Figure 2: An illustrative example of the interplay of foundation models for materials science with data types and modalities.

Challenges and Limitations

While the successes of FMs in materials science are numerous, several issues persist, limiting their wider adoption and effectiveness:

Generalization and Interactivity: The adaptability of FMs across novel chemical spaces remains a challenge, as does their integration with experimental outputs, especially with imposed physical laws and synthesis constraints.
Data Limitations: The availability and diversity of training data is a major obstacle, with current datasets largely biased towards stable, inorganic phases while underrepresenting polymers and biomaterials.
Computational Resources: The demand for high computational power and infrastructure for training large-scale models poses accessibility issues, often limiting engagement to well-funded research institutions.
Figure 3: Development of AI in materials science over time: foundation models, datasets, and tools and infrastructure.

Emerging Role of LLM-Based Agents

LLM-based agents represent the next evolutionary step in the integration of AI into materials science. These agents utilize the reasoning capabilities of LLMs to facilitate automated discovery and experimental workflows. Prominent examples include HoneyComb, LLMatDesign, and MatAgent, all of which demonstrate advances in autonomous materials discovery and synthesis planning. Nonetheless, these systems also face challenges akin to FM applications, compounded by additional concerns related to biosafety, experimental validity, and human oversight integration.
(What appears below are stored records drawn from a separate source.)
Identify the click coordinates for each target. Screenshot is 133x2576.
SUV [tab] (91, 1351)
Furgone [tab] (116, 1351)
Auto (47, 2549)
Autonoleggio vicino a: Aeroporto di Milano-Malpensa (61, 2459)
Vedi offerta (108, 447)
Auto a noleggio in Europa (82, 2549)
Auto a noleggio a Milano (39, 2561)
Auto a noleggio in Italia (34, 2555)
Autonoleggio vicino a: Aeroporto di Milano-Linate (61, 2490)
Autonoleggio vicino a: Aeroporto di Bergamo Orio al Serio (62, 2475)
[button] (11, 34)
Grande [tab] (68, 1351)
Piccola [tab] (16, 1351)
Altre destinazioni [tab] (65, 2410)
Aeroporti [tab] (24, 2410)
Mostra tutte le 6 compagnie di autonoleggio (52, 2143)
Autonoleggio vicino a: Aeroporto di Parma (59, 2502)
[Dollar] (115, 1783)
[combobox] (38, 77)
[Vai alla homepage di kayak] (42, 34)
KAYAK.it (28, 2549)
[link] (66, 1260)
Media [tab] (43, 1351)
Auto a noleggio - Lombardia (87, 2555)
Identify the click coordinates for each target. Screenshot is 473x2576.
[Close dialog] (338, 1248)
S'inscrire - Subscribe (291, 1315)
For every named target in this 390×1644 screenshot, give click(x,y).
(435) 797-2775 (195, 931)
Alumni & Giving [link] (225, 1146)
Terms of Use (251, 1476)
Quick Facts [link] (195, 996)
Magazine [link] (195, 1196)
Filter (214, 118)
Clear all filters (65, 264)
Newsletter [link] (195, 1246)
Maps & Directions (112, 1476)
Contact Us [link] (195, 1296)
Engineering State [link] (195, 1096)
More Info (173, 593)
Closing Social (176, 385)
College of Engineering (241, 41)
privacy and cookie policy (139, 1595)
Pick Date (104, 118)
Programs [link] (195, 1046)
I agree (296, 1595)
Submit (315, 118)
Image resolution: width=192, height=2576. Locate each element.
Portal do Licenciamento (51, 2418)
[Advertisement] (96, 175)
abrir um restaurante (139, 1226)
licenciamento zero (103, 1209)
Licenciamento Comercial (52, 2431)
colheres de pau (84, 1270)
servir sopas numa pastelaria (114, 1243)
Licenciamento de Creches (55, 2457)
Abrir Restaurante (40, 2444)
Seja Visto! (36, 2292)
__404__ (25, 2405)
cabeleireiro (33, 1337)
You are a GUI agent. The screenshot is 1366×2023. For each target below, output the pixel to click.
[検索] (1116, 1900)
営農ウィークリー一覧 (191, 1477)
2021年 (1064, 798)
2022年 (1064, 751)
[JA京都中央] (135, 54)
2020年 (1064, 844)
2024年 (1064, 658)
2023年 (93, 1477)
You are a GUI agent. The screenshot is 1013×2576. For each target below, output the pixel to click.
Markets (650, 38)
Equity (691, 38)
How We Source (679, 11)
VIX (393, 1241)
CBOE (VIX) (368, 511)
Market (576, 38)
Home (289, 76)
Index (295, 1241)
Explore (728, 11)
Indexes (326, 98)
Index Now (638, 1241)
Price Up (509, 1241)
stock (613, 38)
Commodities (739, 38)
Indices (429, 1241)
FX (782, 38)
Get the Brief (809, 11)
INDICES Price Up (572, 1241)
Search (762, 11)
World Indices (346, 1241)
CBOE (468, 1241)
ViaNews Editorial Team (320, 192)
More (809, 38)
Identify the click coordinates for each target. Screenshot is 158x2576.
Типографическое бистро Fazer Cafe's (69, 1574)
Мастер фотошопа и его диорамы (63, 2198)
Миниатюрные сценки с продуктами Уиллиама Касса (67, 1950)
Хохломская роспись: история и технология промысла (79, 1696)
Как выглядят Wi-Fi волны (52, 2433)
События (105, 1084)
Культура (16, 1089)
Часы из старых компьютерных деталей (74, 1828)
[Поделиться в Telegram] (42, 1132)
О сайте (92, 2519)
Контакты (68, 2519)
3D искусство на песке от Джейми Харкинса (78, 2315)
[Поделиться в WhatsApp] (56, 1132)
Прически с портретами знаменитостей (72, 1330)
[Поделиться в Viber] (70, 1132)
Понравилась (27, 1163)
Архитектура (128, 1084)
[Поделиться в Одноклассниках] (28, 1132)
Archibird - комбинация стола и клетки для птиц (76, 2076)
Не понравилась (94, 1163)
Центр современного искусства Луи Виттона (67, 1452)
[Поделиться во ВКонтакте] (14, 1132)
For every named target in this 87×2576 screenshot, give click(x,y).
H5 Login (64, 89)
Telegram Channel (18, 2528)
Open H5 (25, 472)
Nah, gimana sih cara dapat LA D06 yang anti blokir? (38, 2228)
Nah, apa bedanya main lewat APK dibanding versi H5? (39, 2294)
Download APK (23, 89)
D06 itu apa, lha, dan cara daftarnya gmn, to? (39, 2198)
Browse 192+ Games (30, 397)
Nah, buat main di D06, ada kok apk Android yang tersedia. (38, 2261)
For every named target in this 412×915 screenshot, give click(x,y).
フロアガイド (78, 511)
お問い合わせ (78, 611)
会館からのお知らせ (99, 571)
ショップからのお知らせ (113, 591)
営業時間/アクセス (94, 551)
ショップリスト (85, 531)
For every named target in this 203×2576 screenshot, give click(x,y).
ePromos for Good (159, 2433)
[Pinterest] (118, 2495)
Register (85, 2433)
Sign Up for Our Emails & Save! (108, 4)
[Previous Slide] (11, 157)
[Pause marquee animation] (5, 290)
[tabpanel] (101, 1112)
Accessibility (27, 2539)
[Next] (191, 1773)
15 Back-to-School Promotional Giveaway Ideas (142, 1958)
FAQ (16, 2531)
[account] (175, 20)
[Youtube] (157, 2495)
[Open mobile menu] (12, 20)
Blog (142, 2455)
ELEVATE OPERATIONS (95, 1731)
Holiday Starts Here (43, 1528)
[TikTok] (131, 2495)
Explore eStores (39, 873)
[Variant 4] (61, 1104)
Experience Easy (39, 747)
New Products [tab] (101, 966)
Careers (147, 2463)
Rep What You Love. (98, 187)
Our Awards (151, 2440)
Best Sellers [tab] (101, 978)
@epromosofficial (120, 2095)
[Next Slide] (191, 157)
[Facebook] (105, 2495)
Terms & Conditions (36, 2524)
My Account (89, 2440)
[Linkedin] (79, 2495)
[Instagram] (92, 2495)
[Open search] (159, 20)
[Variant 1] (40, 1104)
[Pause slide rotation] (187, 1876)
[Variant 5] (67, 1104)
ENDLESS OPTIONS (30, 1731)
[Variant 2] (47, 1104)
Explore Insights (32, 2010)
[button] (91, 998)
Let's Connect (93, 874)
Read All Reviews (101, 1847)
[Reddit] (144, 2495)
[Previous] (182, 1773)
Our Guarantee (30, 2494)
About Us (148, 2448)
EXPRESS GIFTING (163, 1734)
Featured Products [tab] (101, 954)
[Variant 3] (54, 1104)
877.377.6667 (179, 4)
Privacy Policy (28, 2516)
Datasets and Tools for Foundation Models

The development of foundation models relies on expansive, high-quality datasets that span a variety of materials types, and computational and experimental modalities. Datasets such as the Materials Project, Open Catalyst 2020, and QM9 offer rich repositories of atomic structures and properties. Complementing these datasets are tools like Pymatgen and Open MatSci ML Toolkit, which provide efficient conduits for data processing and model development. However, enhancing access to comprehensive and diverse data sets remains critical for advancing the scalability and practicality of AI-driven solutions in materials science.

Conclusion

The survey underscores the transformative potential of foundation models and LLM agents in redefining materials science research. While substantial progress has been made, achieving full integration of AI into materials science necessitates addressing computational, data, and methodological limitations. Collaborative efforts towards democratizing access to data and computational resources, alongside refining model architectures and training paradigms, will be pivotal in advancing this interdisciplinary frontier. These endeavors will ultimately foster the development of more robust, versatile, and widely applicable AI systems poised to enhance material design and discovery processes markedly.